2008 - Orton rushed 1 time for -5 yards.
2009 - Orton rushed 2 times for 3 yards; his longest run was 4 yards.
2010 - Orton did not have any rushing attempts.
Drafted by the Cleveland Browns in the 1st round (22nd overall) of the 2007 NFL Draft.
2007 - Quinn rushed 1 time for 2 yards.
2008 - Quinn rushed 4 times for 17 yards; a 4.3 yards/rush average; his longest run was 11 yards.
2009 - Quinn had no rushing attempts.
2010 - Quinn rushed 4 times for 10 yards; a 2.5 yards/rush average; his longest run was 6 yards.
Drafted by the Denver Broncos in the 1st round (25th overall) of the 2010 NFL Draft.
2010 - Tebow rushed 6 times for 31 yards; a 5.2 yards/rush average; he scored 1 TD; his longest run was 14 yards.
Let's take a moment and put all three players' preseason statistics side-by-side:
We can see that we have three quarterbacks whose past preseason performances have been very similar. Tebow definitely shows that he has the advantage in most of the statistical categories. However, he also has the smallest sample set by a wide margin. It will fall upon him to show that he can not only maintain but improve on his rookie performance. A sophomore slump in training camp and the exhibition games could be a major setback for his hopes of becoming a starter.

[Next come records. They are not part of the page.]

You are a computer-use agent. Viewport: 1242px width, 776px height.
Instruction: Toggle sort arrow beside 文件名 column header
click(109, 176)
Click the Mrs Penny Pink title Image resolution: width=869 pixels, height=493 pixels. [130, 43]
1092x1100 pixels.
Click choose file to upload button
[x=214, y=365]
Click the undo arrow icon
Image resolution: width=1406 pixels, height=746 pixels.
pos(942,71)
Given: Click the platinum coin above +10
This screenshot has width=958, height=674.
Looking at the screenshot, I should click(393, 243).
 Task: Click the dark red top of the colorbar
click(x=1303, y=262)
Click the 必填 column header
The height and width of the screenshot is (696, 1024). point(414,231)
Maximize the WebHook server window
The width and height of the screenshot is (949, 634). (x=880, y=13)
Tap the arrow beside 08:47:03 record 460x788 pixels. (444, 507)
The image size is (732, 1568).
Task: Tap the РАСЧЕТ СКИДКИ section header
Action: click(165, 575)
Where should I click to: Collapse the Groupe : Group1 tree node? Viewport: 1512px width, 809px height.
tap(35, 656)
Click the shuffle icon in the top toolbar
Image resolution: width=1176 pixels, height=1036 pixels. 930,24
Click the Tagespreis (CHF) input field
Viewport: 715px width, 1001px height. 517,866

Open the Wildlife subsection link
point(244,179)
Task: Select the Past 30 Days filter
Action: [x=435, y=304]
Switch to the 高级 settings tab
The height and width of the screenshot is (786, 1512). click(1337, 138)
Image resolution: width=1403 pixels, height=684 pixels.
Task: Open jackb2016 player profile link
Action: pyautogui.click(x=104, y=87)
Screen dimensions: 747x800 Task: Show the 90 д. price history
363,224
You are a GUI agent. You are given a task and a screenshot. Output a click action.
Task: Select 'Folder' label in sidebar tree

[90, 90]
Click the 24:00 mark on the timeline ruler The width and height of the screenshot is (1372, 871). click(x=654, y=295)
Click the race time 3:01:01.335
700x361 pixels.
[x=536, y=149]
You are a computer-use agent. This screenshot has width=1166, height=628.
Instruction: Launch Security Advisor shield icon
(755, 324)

If all three of these quarterbacks remain on the roster (that is, if Orton is not dealt to another team), and all three have similar preseason performances, I could very easily see Fox choosing to go with Orton and utilizing Tebow in specific settings -- much like McDaniels did in 2010. Quinn would most likely end up in the 3rd spot again. Though, conceivably, if Orton and Quinn bring their "A-game" and Tebow falters at all, I could see a depth chart of Orton, Quinn Tebow -- though I think that this would be the most unlikely scenario of all. If all three remain, I would expect there to be a strong competition with Orton and Tebow falling #1 and #2, but which player in which spot is debatable at this point.
If Orton is dealt, and if Quinn and Tebow have similar preseason performances, I could see the starting position going to either player. Quinn would have the edge in actual NFL game experience, while Tebow has shown a stronger performance in his previous preseason performances than Quinn. In fact, I could easily see a scenario unwinding that is very similar to what happened with Quinn in Cleveland -- he's given the chance to be the starter, but as soon as it doesn't go well, he gets pulled in favor of the backup.
A final thought -- a scenario I've not seen bandied about: I wonder what are the chances of a dual-quarterback system being put into place ala, McNabb/Vick in Philadelphia. Personally I don't see it happening, but with the personnel we have, I don't see why it couldn't be a possibility.